L’Essentiel : Par ordonnance du 17 avril 2023, le Juge des Référés du Tribunal Judiciaire de Bordeaux a ordonné une expertise judiciaire sur un ensemble immobilier, désignant Madame [R] comme experte. Madame [X] [D] a assigné plusieurs parties, dont la SAS FBPP, pour étendre l’expertise. La société FBPP s’est opposée à cette demande, réclamant 2.000 euros pour frais. Les autres parties, la SARL SADES et MAAF ASSURANCES, ont accepté l’expertise avec réserves. Le Juge a jugé nécessaire la mise en cause des parties pour poursuivre l’expertise, déboutant FBPP de sa demande de mise hors de cause.

Ordonnance d’expertise judiciaire

Par ordonnance du 17 avril 2023, le Juge des Référés du Tribunal Judiciaire de Bordeaux a ordonné une expertise judiciaire concernant un ensemble immobilier situé à l’adresse mentionnée, désignant Madame [R] pour réaliser cette expertise.

Assignation des parties

Madame [X] [D] a assigné plusieurs parties, dont la SAS FBPP, la SARL SADES, et divers assureurs, devant le Juge des Référés du Tribunal Judiciaire de Bordeaux, afin d’étendre les opérations d’expertise au visa de l’article 145 du Code de procédure civile.

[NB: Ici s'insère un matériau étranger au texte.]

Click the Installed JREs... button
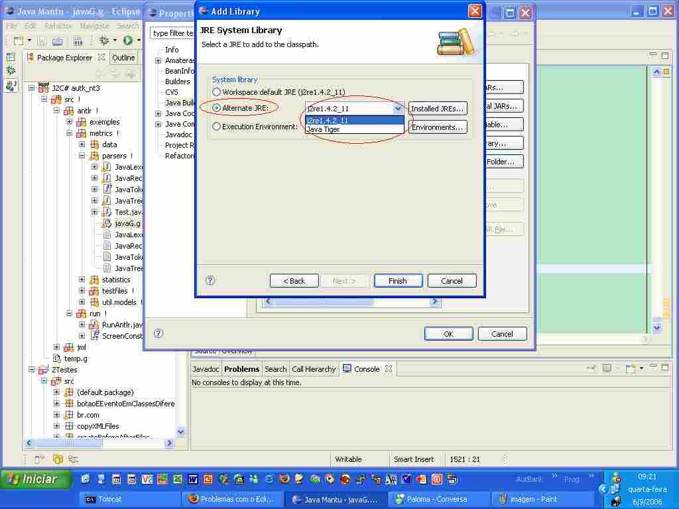click(438, 108)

Arguments de la demanderesse

La demanderesse soutient que l’expert judiciaire a recommandé la mise en cause de plusieurs parties, y compris la société FBPP, qui a acquis le bien et mandaté des entreprises pour des travaux de rénovation, ainsi que Monsieur [E], qui a expertisé le bâtiment lors de son acquisition.

Opposition de la société FBPP

La société FBPP s’est opposée à la demande d’expertise commune et a demandé la condamnation de Madame [D] à lui verser 2.000 euros au titre de l’article 700 du Code de procédure civile, arguant qu’elle n’a pas fourni d’éléments suffisants pour justifier la demande d’expertise.

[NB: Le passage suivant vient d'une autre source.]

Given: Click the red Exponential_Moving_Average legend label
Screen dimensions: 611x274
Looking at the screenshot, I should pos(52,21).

Réponses des autres parties

La SARL SADES et la MAAF ASSURANCES, en tant qu’assureur de la SADES, ont indiqué qu’elles n’opposaient pas à l’expertise, tout en émettant des réserves. La SA QBE EUROPE, assureur de la société ROCHA DM, a également accepté l’expertise tout en demandant le rejet des demandes de la société FBPP.

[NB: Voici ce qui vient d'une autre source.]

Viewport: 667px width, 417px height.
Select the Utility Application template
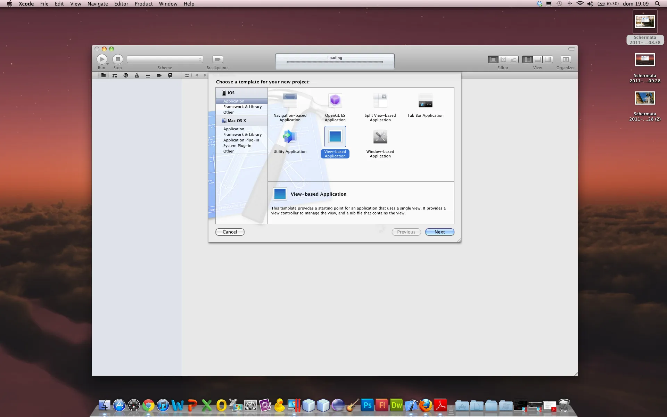pos(289,137)
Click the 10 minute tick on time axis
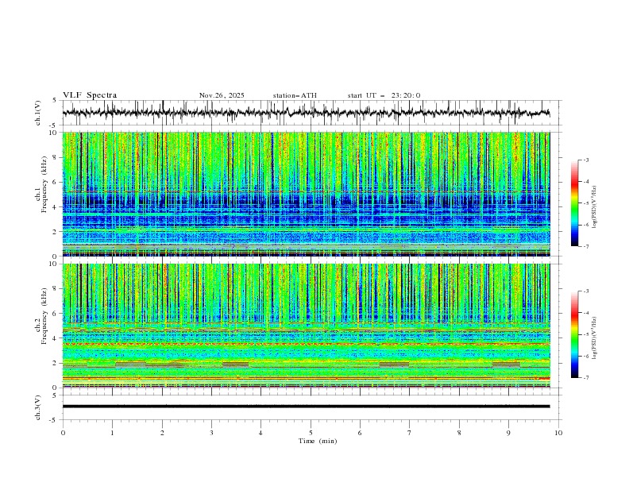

Absence de représentation d’autres parties

L’EURL [E] et la SA AXA FRANCE IARD, assureur de l’EURL [E], n’ont pas constitué avocat malgré leur assignation, ce qui a conduit à une décision réputée contradictoire.

Motifs de la décision

Le Juge a rappelé que l’article 145 du Code de procédure civile permet d’ordonner des mesures d’instruction avant tout procès si un motif légitime existe. Il a constaté que la mise en cause des parties était nécessaire pour la poursuite des opérations d’expertise.

Décisions du Juge

Le Juge a décidé que les opérations d’expertise seraient communes et opposables aux parties assignées, a débouté la société FBPP de sa demande de mise hors de cause, et a ordonné que les opérations d’expertise se poursuivent en leur présence.

Conséquences financières

Les dépens ont été laissés à la charge de Madame [X] [D], sauf s’ils sont inclus dans un éventuel préjudice global, et aucune application des dispositions de l’article 700 du Code de procédure civile n’a été ordonnée.

Signature de la décision

La décision a été signée par Jacqueline DESCOUT, Vice-Présidente, et Charlène PALISSE, Greffière, et a été prononcée publiquement par mise à disposition au greffe.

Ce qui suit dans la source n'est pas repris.